* [Task objective] Only one stretch of the records below should be repeated. It starts with the line containing "You are a GUI" and goes on through the line containing "This screenshot has height=337, width=463.", exactly as written.

* [Data to use]
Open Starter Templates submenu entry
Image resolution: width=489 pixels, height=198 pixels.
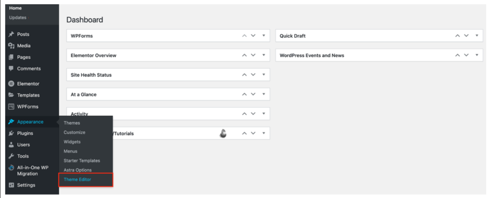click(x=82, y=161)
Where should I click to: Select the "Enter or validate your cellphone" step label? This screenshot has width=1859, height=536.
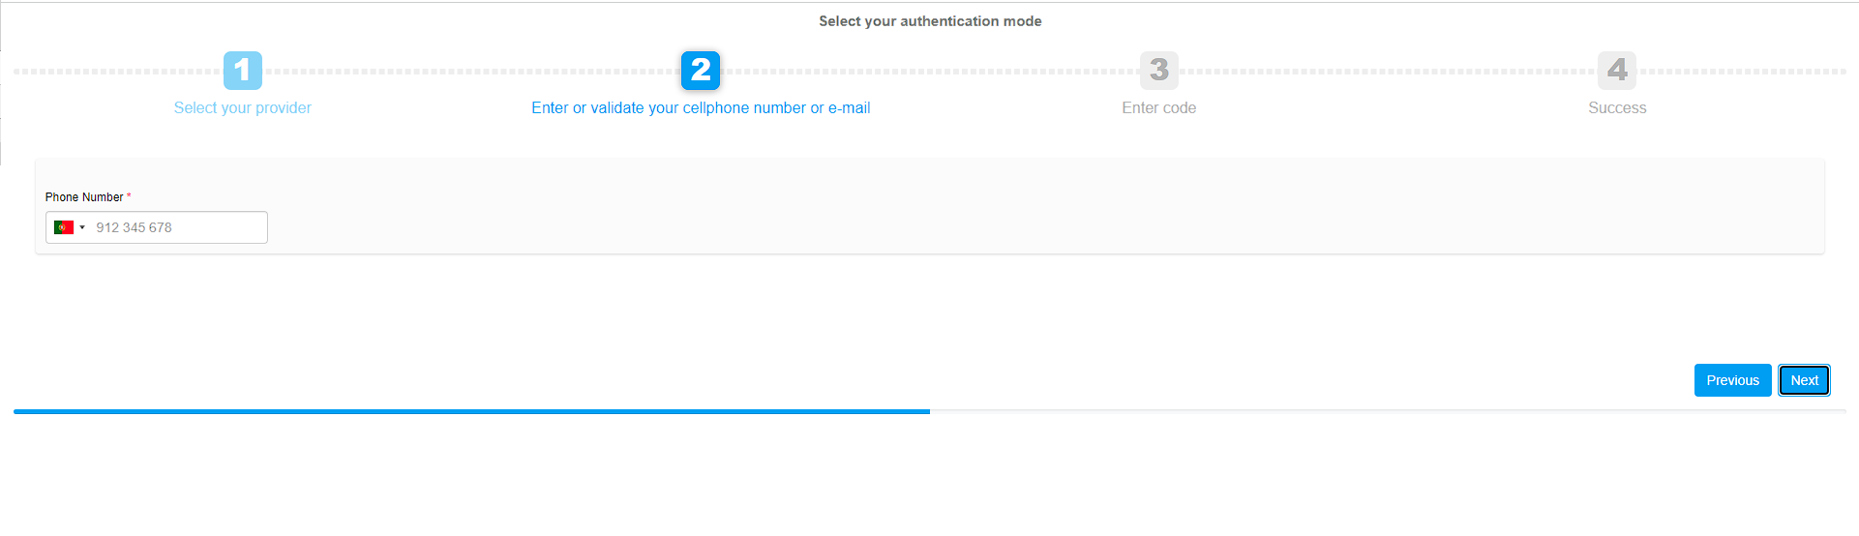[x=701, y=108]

* * *

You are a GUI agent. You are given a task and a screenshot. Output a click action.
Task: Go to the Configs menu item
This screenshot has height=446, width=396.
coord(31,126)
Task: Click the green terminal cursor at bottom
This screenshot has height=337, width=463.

...

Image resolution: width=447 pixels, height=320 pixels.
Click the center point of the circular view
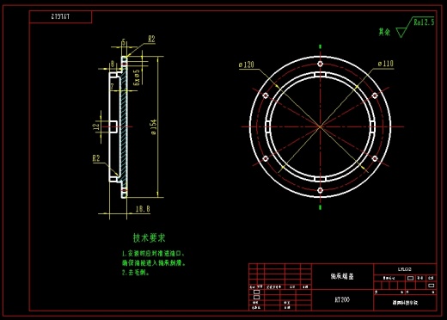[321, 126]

* [Result below]
You are a GUI agent. You are given a task and a screenshot. Output a click action.
Task: Go to the Configs menu item
This screenshot has height=446, width=396.
coord(31,126)
Task: Click the green terminal cursor at bottom
This screenshot has height=337, width=463.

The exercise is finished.